- Opening Delimiter -
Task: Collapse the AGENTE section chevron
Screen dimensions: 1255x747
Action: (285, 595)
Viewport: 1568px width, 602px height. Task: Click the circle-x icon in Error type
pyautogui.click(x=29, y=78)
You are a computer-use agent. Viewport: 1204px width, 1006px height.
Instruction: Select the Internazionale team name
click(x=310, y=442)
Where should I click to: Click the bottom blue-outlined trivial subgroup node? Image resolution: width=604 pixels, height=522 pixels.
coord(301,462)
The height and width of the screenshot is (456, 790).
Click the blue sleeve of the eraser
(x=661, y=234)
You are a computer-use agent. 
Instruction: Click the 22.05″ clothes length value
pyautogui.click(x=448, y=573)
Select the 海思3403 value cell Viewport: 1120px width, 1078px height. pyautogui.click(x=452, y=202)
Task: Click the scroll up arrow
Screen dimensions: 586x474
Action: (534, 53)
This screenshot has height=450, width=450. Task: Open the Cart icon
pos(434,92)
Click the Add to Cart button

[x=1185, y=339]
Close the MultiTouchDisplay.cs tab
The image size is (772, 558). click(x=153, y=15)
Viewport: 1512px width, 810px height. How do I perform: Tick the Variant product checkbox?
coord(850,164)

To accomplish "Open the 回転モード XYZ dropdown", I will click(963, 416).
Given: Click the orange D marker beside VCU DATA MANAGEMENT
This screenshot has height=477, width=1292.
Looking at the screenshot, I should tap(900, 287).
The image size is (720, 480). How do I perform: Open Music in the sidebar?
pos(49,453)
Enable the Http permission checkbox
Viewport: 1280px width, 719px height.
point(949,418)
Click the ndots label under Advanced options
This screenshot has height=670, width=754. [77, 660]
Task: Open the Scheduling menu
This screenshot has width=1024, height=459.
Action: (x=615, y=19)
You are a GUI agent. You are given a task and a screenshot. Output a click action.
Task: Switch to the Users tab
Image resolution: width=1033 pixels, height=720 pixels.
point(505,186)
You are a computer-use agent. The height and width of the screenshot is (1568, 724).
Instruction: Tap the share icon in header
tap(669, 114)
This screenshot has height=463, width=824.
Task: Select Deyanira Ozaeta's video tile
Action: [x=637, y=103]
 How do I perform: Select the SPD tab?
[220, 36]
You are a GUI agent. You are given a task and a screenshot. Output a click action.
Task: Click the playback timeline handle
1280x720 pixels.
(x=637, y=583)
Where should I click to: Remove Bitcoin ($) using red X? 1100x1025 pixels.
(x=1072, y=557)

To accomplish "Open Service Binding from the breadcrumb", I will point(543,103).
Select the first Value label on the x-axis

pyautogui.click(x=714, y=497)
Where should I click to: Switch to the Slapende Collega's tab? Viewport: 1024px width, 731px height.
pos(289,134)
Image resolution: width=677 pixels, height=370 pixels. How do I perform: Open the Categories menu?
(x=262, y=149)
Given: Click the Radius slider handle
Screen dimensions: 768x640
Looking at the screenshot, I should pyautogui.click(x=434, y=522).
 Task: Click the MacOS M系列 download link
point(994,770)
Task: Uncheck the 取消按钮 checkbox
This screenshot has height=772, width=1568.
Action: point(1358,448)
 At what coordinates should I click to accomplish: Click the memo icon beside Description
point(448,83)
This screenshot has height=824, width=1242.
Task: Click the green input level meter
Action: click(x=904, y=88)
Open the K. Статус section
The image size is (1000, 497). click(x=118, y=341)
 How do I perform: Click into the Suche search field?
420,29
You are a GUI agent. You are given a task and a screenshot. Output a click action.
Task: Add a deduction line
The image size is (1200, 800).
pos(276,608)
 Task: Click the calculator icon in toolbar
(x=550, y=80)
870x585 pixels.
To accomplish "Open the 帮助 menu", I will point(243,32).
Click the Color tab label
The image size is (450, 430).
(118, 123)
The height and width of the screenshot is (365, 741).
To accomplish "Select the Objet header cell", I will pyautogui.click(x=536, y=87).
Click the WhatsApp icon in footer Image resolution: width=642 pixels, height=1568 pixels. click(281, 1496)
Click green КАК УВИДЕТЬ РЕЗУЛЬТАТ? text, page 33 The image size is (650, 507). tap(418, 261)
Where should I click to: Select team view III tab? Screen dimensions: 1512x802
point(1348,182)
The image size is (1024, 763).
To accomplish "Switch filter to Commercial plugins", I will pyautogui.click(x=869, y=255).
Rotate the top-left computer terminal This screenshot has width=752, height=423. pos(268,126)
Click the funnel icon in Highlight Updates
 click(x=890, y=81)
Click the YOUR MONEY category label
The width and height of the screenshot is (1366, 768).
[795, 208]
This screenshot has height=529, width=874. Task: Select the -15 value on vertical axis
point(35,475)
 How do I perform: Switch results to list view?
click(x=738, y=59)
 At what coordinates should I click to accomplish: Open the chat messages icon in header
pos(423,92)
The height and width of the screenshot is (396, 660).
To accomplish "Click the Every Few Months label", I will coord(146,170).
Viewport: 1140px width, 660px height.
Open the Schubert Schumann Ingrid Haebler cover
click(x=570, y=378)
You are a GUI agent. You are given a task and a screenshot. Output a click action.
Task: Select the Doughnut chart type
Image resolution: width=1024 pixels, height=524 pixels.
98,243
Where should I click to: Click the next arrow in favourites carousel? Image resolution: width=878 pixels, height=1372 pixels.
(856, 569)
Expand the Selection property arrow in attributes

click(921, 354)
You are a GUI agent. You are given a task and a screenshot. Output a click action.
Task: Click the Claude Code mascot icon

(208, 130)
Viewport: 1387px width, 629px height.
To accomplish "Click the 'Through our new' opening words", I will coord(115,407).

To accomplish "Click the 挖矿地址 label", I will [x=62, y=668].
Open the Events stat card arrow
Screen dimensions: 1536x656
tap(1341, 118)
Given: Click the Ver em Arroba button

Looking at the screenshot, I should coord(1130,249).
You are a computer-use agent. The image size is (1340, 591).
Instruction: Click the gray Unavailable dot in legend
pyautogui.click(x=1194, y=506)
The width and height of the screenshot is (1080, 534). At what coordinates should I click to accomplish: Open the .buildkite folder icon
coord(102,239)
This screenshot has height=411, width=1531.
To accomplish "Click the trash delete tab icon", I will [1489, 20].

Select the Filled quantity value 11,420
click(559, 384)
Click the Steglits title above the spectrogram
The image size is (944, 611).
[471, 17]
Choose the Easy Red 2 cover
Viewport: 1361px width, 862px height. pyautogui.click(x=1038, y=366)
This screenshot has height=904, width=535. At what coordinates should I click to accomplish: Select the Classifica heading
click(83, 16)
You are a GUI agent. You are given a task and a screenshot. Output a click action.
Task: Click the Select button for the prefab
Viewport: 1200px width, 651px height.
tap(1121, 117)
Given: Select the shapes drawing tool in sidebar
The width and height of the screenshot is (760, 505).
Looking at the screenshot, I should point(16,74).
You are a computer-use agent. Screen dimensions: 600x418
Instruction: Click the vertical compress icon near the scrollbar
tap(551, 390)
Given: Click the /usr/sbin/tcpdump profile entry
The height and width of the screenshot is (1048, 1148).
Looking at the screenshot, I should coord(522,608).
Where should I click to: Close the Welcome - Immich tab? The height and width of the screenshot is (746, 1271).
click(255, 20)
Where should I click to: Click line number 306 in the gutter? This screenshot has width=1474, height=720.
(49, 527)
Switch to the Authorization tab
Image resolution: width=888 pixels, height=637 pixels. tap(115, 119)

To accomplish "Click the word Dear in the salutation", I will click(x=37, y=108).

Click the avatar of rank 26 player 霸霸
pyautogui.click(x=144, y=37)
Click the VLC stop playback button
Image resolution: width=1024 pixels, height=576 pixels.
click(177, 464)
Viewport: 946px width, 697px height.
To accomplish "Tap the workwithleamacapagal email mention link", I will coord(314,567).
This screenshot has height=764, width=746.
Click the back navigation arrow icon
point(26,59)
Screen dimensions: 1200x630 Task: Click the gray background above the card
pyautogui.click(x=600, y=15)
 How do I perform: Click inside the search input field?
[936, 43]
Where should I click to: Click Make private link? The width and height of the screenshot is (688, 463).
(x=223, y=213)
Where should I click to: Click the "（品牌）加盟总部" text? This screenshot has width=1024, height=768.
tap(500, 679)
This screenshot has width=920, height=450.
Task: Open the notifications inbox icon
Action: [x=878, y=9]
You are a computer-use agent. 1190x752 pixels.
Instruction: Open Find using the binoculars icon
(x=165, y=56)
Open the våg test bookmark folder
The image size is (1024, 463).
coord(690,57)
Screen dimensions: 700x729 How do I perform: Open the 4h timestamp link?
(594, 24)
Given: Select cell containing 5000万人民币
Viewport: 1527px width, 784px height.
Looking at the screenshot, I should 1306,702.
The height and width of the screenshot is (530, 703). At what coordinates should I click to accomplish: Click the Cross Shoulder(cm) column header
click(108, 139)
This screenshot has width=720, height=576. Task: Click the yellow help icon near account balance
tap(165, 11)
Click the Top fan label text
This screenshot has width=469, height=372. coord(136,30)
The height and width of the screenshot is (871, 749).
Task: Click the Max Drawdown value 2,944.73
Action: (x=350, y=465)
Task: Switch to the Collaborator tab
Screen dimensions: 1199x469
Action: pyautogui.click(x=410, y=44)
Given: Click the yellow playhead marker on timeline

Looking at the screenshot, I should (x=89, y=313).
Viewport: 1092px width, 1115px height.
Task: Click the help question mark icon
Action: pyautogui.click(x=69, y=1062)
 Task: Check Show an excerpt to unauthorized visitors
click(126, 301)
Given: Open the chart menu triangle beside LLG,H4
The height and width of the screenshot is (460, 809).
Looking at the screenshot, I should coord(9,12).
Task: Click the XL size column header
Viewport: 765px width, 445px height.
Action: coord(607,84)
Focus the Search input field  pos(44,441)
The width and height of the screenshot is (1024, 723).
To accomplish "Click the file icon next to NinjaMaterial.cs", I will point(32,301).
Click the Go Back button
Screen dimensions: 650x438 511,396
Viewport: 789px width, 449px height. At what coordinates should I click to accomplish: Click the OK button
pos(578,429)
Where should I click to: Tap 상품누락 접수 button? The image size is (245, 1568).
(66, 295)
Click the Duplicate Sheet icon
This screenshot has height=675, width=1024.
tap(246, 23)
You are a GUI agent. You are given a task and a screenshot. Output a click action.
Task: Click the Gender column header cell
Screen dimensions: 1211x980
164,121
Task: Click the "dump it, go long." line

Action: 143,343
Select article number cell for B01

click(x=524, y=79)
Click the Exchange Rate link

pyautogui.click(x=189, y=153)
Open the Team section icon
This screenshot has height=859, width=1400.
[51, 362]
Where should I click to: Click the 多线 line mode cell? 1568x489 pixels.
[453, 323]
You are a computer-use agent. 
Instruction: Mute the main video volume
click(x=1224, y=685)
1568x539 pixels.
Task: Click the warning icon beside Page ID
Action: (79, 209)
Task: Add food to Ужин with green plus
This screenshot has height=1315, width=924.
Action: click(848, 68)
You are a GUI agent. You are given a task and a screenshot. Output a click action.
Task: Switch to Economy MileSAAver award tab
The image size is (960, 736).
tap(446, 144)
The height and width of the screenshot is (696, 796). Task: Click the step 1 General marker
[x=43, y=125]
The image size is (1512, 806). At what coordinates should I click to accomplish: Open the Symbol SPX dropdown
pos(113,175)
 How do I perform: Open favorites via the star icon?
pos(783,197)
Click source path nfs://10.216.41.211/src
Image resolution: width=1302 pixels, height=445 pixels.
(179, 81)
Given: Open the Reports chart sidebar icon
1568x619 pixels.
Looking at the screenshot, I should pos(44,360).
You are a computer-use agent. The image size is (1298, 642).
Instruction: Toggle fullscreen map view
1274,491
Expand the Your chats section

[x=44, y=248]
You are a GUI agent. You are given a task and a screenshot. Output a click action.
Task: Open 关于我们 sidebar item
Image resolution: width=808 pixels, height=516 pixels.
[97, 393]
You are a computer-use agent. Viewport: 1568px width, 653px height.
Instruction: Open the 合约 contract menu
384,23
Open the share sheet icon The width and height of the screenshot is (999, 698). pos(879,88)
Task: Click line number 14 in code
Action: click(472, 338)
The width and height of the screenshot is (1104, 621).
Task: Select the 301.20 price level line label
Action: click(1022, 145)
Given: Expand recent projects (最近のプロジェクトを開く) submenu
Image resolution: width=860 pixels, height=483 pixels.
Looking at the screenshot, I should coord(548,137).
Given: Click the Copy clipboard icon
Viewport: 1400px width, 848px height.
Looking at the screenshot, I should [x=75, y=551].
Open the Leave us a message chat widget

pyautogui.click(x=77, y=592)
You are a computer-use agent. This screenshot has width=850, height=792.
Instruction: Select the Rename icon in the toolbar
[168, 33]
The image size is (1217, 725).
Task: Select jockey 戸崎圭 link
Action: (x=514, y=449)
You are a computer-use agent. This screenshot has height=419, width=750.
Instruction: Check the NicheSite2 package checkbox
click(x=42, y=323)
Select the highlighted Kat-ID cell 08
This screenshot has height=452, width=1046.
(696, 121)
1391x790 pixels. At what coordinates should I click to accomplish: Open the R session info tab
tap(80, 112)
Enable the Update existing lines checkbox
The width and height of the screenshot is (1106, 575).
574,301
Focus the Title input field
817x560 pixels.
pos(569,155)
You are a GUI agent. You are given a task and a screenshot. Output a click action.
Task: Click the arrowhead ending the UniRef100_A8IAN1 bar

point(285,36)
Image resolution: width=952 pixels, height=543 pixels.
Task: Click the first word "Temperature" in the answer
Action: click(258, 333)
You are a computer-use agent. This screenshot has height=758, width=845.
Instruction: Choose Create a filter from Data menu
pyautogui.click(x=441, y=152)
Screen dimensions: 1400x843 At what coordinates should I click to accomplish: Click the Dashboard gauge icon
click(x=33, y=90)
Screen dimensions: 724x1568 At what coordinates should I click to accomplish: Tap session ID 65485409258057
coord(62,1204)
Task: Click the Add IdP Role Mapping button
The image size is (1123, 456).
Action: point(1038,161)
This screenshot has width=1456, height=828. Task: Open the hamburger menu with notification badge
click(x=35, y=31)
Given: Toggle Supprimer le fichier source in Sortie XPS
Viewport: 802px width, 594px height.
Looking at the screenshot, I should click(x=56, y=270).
- Closing Delimiter -
**Problem**
Copy out, in full, each line above that has the word "Focus" in it.

**Finished exercise**
Focus the Search input field  pos(44,441)
Focus the Title input field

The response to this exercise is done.